When I compare the Bangkok I visited 12 years ago to the one I see today, I see a bustling, modern and metropolitan city. One that many of us would aspire to work or live in, at least for some time. A city with lots to offer to singles or those with families, Bangkok has really grown in the last decade. While the luxuries of contemporary life have abundantly found their way into the Thai way of living, the temples, river markets and several palaces still serve as must-see sites for most people who visit Thailand. The grandeur of the Grand Palace, the ornate depictions in temples and the sheer sincerity of dedication in everything they’ve built, belies the simplicity that one sees in the Thai way of living. It raises the question – are the Thai exhibitionist or are they simply very devoted?

This is easily answered when you observe the Thai closely, from the way they conduct everything. Their strong approach of divinity-in-work is evident in everything that a visitor would come in touch with. The Thai are mostly Buddhist, with Christianity being a distant second in terms of the religion practised. As much as they differ in many customary ways, both these faiths find common ground too. And what one witnesses is a homogenously bonded social fabric that runs across the Thai milieu. From shady massage parlours to international F&B chains, from pubs dotted with pairs of old men and young Thai girls to Buddhist temples as oases of calm in a tirelessly fast-paced city, Bangkok is a melting pot that has something for everyone. And yet, if one were to look beneath the superficial perceptions of those who visit Bangkok (and rest of Thailand), I would wager that the impressions would be quite similar. Impressions comprising feelings of – pleasure, vibrancy, peace, excitement, novelty, warmth, modern & traditional, global & native.

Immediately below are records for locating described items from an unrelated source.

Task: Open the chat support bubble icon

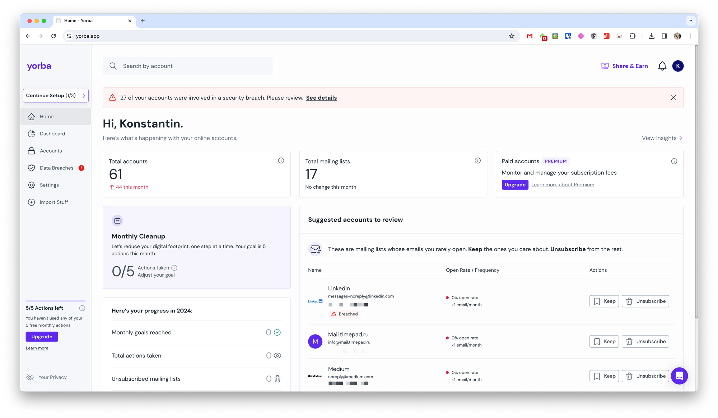Action: [x=679, y=376]
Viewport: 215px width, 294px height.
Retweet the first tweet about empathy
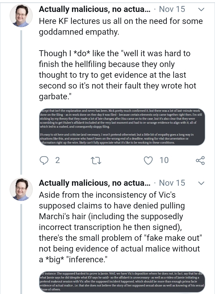[96, 161]
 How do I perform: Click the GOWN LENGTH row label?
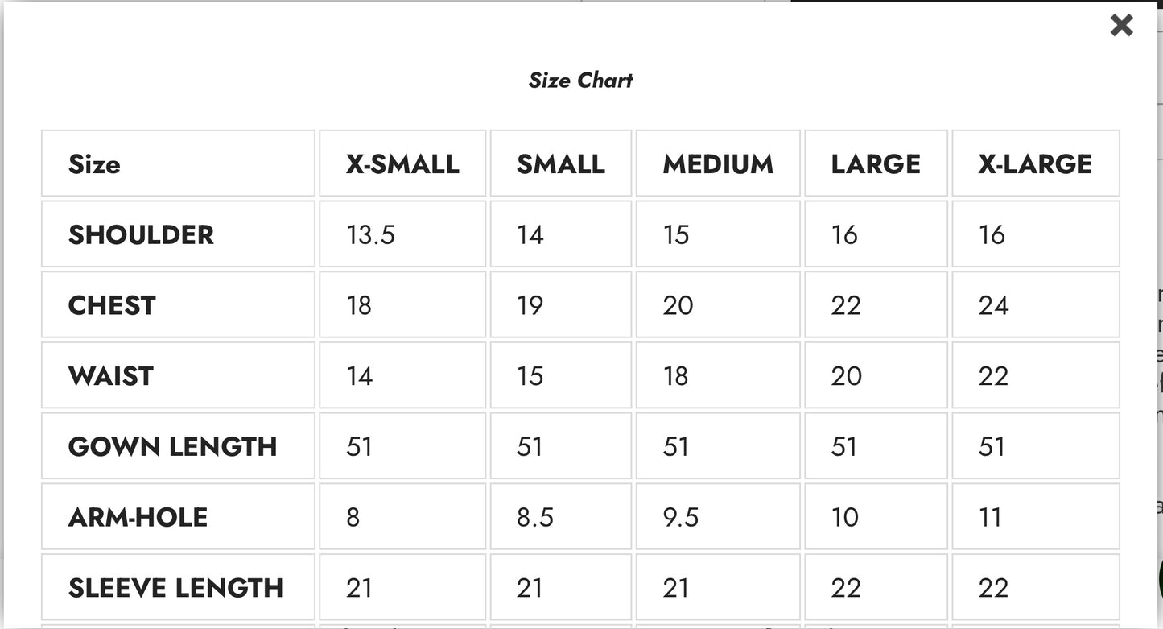(x=172, y=447)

As Bangkok continues to draw in the tourists, professionals and immigrants year after year, the transformation of this beautiful city and country will be a gradual but certain phenomenon. When I think about the strength of the social fabric of the Thai people, I am confident that the merging of several cultures will evolve Thailand into something even more appealing to the global traveller. I certainly look forward to my next visit to the land of the ‘free man’ – Thailand (The word Thai means "free man" in the Thai language, "differentiating the Thai from the natives encompassed in Thai society”).